Data extracted from a collection
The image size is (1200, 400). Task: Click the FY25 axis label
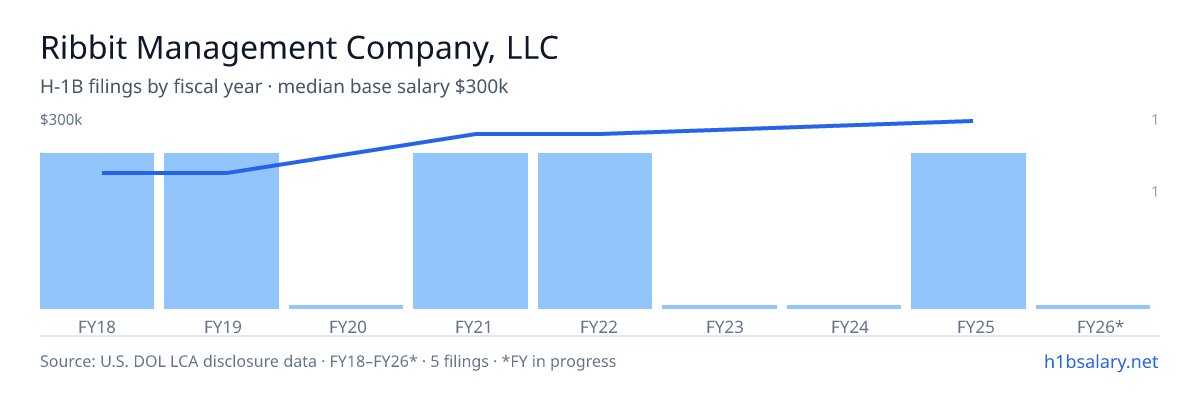[x=968, y=326]
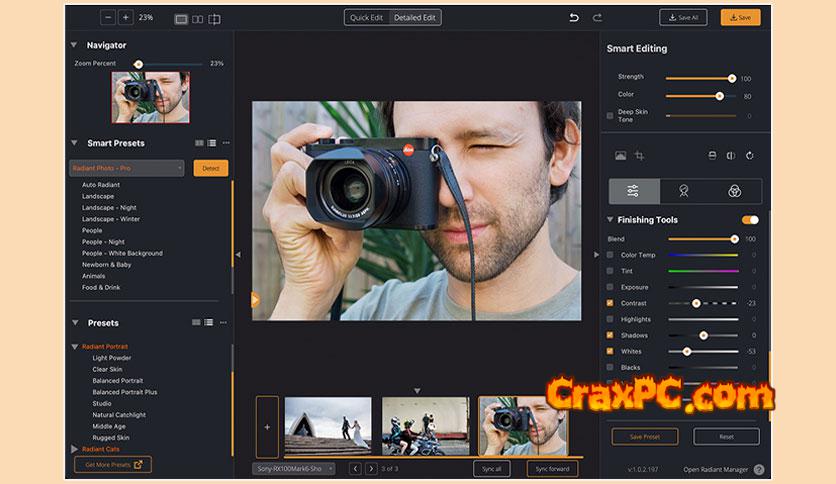Select the crop tool icon
The height and width of the screenshot is (484, 836).
tap(639, 156)
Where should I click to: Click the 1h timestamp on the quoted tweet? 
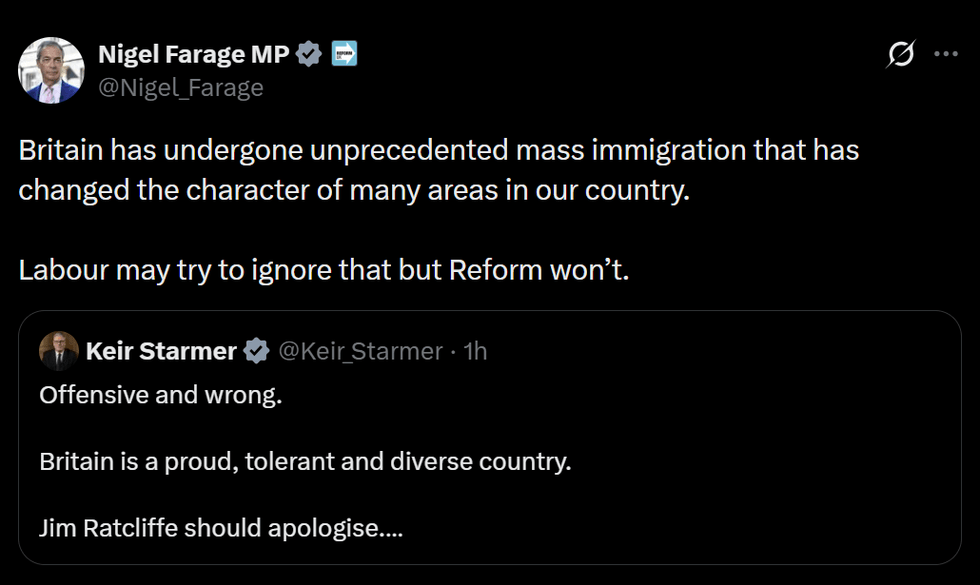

Required action | The entries above should be given again exactly, minus any pictures.

Written response |
The image size is (1200, 400). Task: Click the FY25 axis label
[x=968, y=326]
Select the crop tool icon
The height and width of the screenshot is (484, 836).
tap(639, 156)
Where should I click to: Click the 1h timestamp on the quoted tweet? 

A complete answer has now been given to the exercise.